The chickenpox vaccine was developed in the 1990s, when I was still a medical resident. Initial articles recommended its widespread use so that parents wouldn’t have to stay home and take care of their sick children.
In fact, one of the stated rationales for vaccination was a cost-benefit analysis that would save parents money because they wouldn’t have to take time off work.
The idea was ridiculous: Inject a child with a foreign substance so you don’t have to take time off work? A parent’s real job is to care for his or her sick child.
Today, children are given two chickenpox vaccines because it was found that one shot didn’t provoke a strong enough immune response.
But remember, the only way to trigger lifelong chickenpox immunity is to get ill with the virus and recover.
It is also understood that the immunity a person gains from the chickenpox vaccine wears off over time, leaving the people who are most susceptible to serious consequences — adults and pregnant women — vulnerable.
That is the situation we face today. Yes, the vaccine has prevented countless children from contracting chickenpox.
But as they age and the immunity imparted by the vaccine wears off, we will see many more adults and pregnant women at risk for serious complications from the virus.

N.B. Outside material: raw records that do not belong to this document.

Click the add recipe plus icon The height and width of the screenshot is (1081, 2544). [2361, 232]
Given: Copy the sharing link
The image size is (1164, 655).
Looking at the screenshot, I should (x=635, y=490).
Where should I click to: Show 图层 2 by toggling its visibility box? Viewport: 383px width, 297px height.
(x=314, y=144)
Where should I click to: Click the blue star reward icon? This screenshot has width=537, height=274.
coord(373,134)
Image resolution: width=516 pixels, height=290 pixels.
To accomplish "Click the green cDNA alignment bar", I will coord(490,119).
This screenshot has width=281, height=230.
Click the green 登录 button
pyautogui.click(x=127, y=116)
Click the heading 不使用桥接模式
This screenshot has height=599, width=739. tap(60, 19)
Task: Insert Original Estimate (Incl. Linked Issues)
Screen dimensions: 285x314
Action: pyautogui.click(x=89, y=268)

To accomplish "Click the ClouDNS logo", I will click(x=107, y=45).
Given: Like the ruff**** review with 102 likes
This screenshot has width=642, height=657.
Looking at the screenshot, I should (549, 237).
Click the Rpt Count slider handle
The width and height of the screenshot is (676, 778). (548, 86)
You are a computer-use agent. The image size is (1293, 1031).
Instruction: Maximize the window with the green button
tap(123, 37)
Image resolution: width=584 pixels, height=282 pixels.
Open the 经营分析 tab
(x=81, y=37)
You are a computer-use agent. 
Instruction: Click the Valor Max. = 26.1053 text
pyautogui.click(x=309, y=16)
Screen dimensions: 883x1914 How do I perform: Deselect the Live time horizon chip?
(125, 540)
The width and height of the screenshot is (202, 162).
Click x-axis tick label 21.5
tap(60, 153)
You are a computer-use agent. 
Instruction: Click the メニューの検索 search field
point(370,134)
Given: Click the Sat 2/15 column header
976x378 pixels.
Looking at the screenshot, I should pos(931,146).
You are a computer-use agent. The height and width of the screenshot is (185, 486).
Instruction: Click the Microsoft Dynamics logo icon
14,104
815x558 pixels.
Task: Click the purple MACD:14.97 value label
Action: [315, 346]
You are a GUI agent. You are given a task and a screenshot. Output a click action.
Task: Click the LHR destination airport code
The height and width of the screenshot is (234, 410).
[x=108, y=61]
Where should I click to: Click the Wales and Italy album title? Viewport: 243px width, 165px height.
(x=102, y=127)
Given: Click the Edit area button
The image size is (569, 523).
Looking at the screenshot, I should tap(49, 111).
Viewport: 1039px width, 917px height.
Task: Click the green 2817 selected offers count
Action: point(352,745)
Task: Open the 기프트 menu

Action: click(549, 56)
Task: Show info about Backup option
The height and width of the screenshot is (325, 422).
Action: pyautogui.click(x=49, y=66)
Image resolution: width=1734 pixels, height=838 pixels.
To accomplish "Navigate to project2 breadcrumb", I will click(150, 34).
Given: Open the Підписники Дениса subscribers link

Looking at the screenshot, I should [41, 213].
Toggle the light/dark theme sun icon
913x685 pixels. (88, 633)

And the chickenpox vaccine is not without side effects. As of September 2015, there were 3,358 serious adverse events reported to the Vaccine Adverse Event Reporting System (VAERS).
These included complications such as interstitial lung disease, agitation, paralysis, Guillain-Barre syndrome, blindness, blood clots, and low platelets and seizures — as well as 161 deaths.
The vast majority of people immunized for chickenpox do not experience adverse effects. But unfortunately, some do.